Warning: This article contains images which some viewers may find distressing

The opioid crisis is unlike any drug epidemic America has ever known. It’s claiming lives at an almost unimaginable rate.

But to get an idea of why these drugs are taking such a toll, you have to look at the people who are dying.

This is not just the curse of the stereotypical addict.

Many of those admitted to the country’s fast swelling mortuaries were middle class professionals whose first fix was dealt to them by a doctor.

Back in the 90s and early 2000s, pharmaceutical firms began a major lobbying exercise, persuading doctors to prescribe their synthetic forms of heroin for pain relief.

A drug believed to be Carfentanil is tested in a laboratory.

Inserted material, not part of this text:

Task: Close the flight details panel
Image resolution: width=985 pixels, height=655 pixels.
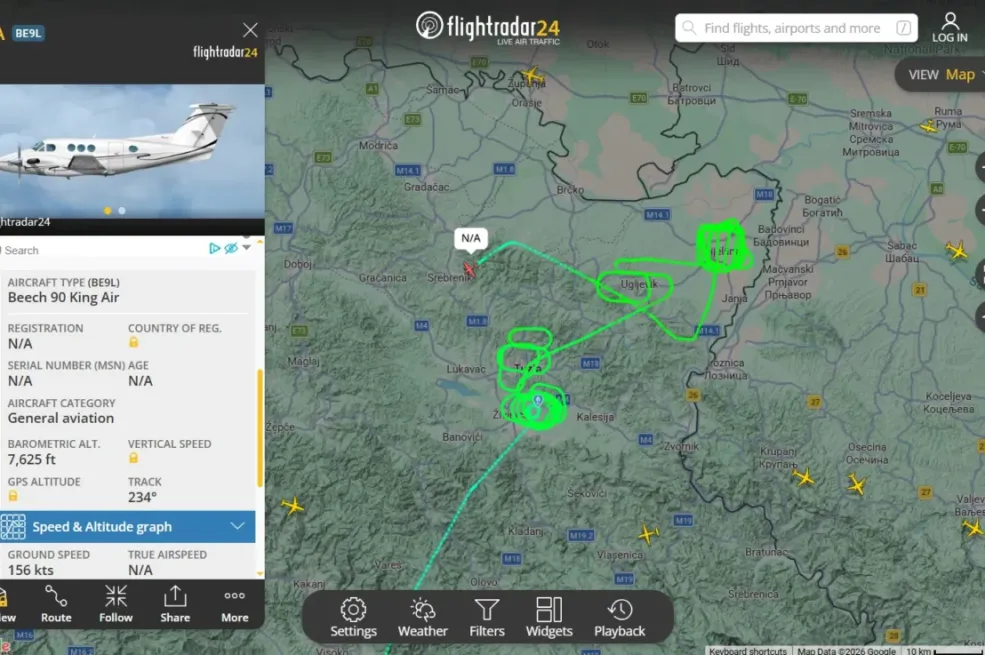Action: pyautogui.click(x=250, y=30)
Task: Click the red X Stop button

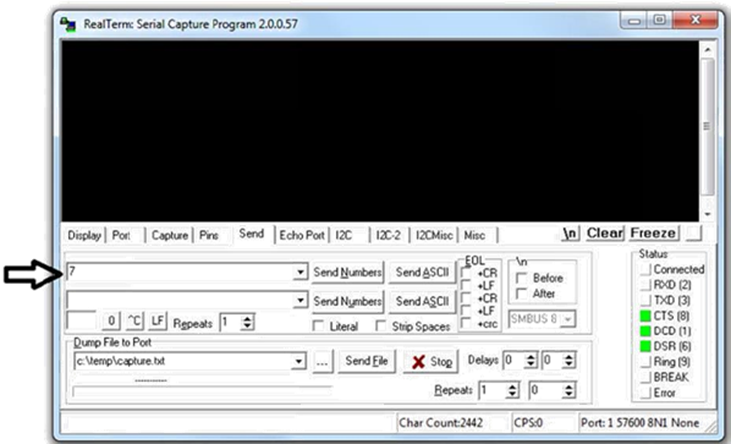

Credit: ITV News

Soon GPs across the country were handing out powerful prescriptions for relatively minor ailments.

The drugs worked, but they proved highly addictive and when patients’ prescriptions ran out, many took to the streets to feed what had fast become a habit.

That’s where the problem really starts. In pill form, this medication could be controlled, but by going to “street chemists” for their fix, people were taking a huge risk.

They'd buy the drugs, illegally imported from China, ready mixed with harmless powders. Just a few grains of opioid in each capsule, which they'd either snort, smoke or inject.

Around two million Americans are estimated to be hooked on opioid painkillers. Credit: AP

Most of the powders are phenomenally potent. One, Carfentanil, is said to be 10,000 times stronger than heroin.

Originally created as an elephant tranquiliser, a couple of grains could be enough to kill.

Others are less powerful but still deadly, and here’s the real issue - most addicts have no idea which kind of opioid they’re taking.

Yet across America people are seeking out dealers and buying this stuff for as little as two dollars per fix.

Ian Blackburn is addicted to synthetic opioid painkiller Fentanyl. Credit: ITV News

Some have reached a truly hopeless stage.

Ian Blackburn, a long-time addict, told me he’s never known anything like it. He’s felt in control of his drug habit in the past. Not any more.

“Three hits, that’s all it takes”, he told me: "You take this stuff three times and it’s forever”.

Some mortuaries are struggling to cope with the rising numbers of deaths.

He explained how he doesn’t get a buzz from the drug any more, he simply takes it to feel normal, to take the pain of withdrawal away. Without it, his legs start to cramp, his stomach wrenches and he loses control of his functions.

“Every couple of hours you need a hit”, he says “no ifs ands or buts, you’re going to find it and you’re going to get money to get it, no matter what”.